AI Image Restoration using Excel and R

In 2015, I received a case study with an open problem asking to find an answer, that is all. It had an excel with a big sparse matrix. It was an image processing problem. I submitted a naive answer but the fastest to reach. I solved it in Excel with conditional formatting 😂. I think they were not expecting this approach but I came across a baseline solution with minimal resources. When I put conditional formatting on the matrix and zoom out the Excel to 10%, I arrived the answer 💪. Not all solutions need advanced approaches, common sense is important.

When I was going through my archive, I found this picture. My old picture but in deformed condition. I tried many online portals to bring it back to original, but most of them can’t restore it to the original. So, finally, get your hands dirty!
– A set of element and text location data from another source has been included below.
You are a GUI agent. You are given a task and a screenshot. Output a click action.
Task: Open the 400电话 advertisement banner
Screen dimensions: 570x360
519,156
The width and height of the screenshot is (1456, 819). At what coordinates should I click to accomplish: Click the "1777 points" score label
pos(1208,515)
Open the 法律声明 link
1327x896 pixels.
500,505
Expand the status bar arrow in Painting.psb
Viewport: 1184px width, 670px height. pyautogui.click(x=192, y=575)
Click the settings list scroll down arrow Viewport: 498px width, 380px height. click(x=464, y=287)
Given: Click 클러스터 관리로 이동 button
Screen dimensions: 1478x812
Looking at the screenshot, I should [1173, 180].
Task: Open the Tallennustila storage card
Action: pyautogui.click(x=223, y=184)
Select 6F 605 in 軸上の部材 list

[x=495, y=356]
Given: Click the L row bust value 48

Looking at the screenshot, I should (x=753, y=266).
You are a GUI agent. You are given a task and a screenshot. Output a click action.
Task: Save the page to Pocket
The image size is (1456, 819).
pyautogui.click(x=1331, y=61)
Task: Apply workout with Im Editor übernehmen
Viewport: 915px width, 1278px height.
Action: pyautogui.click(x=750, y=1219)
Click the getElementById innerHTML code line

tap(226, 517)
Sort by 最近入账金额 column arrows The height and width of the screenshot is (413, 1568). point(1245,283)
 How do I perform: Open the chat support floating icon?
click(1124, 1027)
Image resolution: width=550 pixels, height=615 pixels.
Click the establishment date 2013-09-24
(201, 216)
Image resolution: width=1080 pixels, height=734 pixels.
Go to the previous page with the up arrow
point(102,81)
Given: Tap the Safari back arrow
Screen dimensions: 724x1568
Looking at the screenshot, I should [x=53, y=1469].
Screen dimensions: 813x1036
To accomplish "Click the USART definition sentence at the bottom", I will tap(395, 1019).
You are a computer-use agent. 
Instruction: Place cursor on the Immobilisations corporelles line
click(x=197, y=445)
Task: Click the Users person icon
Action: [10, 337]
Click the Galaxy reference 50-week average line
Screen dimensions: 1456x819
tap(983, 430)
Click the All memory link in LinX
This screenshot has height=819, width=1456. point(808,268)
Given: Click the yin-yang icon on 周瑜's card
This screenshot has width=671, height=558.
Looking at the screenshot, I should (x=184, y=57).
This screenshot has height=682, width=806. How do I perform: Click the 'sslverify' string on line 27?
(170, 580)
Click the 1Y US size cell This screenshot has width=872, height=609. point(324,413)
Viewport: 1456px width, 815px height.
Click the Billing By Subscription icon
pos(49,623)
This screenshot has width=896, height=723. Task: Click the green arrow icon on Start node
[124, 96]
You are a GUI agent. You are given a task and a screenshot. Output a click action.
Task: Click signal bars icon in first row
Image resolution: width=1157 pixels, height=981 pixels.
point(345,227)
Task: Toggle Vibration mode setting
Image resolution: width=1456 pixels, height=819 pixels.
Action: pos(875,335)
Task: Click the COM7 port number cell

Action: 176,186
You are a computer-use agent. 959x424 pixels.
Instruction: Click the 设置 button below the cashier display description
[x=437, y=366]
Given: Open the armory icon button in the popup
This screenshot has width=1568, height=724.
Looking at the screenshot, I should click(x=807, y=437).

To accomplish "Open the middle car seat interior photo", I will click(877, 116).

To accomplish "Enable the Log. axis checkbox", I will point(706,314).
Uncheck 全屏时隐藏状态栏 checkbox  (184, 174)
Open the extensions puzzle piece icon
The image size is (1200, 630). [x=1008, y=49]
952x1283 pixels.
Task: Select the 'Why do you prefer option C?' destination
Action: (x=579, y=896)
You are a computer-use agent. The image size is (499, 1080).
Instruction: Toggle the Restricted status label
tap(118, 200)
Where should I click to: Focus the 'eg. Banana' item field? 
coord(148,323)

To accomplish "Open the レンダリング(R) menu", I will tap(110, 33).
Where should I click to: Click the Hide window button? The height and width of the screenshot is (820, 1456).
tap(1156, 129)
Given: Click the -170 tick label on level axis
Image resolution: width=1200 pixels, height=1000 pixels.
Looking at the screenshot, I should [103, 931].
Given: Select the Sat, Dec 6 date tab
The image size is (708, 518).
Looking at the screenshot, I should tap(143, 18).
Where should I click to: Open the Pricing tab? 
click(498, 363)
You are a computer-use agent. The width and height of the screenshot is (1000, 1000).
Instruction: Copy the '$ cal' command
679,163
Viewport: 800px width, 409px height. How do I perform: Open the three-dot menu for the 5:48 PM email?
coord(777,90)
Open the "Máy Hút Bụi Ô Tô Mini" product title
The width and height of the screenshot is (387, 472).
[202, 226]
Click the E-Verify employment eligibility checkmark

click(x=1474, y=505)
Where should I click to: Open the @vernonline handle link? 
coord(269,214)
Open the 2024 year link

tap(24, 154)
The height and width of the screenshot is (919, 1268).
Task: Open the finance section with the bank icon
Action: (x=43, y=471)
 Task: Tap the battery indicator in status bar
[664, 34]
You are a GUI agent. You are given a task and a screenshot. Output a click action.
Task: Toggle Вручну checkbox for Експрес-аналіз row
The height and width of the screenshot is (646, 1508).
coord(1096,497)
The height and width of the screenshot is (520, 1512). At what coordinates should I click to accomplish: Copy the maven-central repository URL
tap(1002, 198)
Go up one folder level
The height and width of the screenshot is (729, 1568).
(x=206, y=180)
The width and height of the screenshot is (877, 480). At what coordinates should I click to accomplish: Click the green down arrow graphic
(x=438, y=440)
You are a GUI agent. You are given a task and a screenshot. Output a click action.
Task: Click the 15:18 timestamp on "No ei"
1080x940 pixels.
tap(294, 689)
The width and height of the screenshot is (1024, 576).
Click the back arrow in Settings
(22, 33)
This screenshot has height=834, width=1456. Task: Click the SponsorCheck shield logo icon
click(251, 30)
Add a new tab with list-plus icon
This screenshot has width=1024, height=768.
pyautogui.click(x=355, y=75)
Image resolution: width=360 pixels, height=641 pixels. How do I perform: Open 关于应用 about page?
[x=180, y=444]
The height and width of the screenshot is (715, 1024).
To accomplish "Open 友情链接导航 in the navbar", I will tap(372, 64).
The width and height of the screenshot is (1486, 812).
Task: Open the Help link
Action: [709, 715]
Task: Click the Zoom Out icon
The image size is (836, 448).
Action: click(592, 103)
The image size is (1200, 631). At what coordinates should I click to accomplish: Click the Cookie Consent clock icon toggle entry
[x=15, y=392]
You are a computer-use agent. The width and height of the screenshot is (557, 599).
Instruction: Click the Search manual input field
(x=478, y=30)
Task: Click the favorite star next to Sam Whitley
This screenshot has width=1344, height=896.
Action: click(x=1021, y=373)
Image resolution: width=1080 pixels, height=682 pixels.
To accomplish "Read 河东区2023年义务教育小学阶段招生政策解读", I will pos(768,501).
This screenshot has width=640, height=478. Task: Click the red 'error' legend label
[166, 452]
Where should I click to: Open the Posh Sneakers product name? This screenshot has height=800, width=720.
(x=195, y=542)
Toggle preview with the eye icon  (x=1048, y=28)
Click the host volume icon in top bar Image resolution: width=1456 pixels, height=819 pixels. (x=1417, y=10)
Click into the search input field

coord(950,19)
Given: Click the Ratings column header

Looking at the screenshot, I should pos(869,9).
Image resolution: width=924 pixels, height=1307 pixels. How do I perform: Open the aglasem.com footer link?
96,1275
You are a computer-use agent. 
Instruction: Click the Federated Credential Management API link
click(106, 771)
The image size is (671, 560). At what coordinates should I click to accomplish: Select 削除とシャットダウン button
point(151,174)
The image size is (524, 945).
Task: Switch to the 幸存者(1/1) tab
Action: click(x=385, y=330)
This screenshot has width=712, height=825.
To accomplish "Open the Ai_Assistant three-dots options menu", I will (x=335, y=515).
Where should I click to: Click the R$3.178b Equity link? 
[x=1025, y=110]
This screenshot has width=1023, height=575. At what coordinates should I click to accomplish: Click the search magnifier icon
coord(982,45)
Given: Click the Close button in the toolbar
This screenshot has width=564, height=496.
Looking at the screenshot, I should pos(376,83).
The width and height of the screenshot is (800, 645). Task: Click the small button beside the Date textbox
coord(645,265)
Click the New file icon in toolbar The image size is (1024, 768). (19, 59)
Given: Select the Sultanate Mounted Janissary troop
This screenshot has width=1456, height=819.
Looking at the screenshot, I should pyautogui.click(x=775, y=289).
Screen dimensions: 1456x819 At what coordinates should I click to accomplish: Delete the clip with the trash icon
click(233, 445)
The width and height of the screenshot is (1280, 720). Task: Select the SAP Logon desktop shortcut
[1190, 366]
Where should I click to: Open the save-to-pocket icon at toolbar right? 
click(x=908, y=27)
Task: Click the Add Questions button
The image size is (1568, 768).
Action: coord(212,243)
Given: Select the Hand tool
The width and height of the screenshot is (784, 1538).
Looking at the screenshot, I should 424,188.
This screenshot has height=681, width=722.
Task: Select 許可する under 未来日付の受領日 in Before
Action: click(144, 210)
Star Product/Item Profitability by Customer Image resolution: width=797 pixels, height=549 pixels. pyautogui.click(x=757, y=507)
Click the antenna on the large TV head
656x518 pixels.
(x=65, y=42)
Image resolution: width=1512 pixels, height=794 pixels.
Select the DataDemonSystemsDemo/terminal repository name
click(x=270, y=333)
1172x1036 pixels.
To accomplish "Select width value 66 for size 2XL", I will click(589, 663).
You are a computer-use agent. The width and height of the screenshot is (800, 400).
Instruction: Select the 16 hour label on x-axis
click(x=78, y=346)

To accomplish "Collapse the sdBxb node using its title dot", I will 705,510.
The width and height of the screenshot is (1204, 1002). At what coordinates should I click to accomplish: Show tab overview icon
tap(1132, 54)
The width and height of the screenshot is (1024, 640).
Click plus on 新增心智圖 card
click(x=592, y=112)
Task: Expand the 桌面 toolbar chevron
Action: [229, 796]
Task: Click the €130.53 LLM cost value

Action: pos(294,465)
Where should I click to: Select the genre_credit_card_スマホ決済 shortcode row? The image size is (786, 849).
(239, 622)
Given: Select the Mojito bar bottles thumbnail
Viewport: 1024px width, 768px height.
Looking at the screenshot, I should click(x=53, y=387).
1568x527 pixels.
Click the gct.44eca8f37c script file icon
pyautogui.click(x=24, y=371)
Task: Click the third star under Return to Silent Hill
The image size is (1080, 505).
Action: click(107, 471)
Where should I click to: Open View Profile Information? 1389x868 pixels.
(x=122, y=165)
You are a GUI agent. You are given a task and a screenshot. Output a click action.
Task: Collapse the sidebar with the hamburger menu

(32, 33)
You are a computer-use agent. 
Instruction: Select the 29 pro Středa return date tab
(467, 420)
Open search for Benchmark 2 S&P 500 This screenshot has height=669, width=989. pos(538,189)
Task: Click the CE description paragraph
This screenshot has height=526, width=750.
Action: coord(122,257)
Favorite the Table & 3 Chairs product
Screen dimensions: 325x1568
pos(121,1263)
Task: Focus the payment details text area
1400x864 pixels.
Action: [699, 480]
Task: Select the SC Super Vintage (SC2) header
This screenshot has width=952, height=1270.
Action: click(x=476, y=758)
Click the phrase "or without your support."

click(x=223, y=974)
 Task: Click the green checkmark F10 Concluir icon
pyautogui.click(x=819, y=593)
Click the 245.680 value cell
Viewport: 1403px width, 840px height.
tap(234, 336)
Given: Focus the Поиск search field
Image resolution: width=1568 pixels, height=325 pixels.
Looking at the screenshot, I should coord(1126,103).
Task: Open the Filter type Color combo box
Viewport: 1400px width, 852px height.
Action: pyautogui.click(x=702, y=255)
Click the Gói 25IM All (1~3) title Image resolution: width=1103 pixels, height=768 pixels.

Let us import the image and extract the grayscale. Find the R code snippet below. I averaged out the values to fetch the grayscale values. The final line of code is the user-defined function to copy the data in clipboard then pasting in Excel.

library(raster)
library(dplyr)
library(tidyverse)
library(tibble)

color_image <- brick("E:\\Study\\Power_BI\\me.jpeg")
color_values <- getValues(color_image)

# Dimensions of the image
img_width <- 400
img_heigh <- 533

color_table <- as.data.frame(color_values)
color_table$avg <- (color_table$me.1 + color_table$me.2 + color_table$me.3)/3

append_vector <- rep(1:img_width,img_heigh)
append_vector1 <- rep(1:img_heigh, each = 400)
  
color_table$rank <- append_vector
color_table$sr_no <- append_vector1

color_table$me.1 <- NULL
color_table$me.2 <- NULL
color_table$me.3 <- NULL

color_table %>% 
  tidyr::spread(rank, avg) -> color_table1

color_table1$sr_no <- NULL

# Copying the large matric in Excel
copy(color_table1)

Once I converted it to grayscale and pasted the matrix in Excel, these are the steps I followed:

1. Shortening the Column width (Alt + O + C + W) to 1.
2. Shortening the Row height (Alt + O + R + E) to 5.
3. Zooming out the excel to 10%.

This is how it looks in Excel!! We can see the white patches on the picture predominantly.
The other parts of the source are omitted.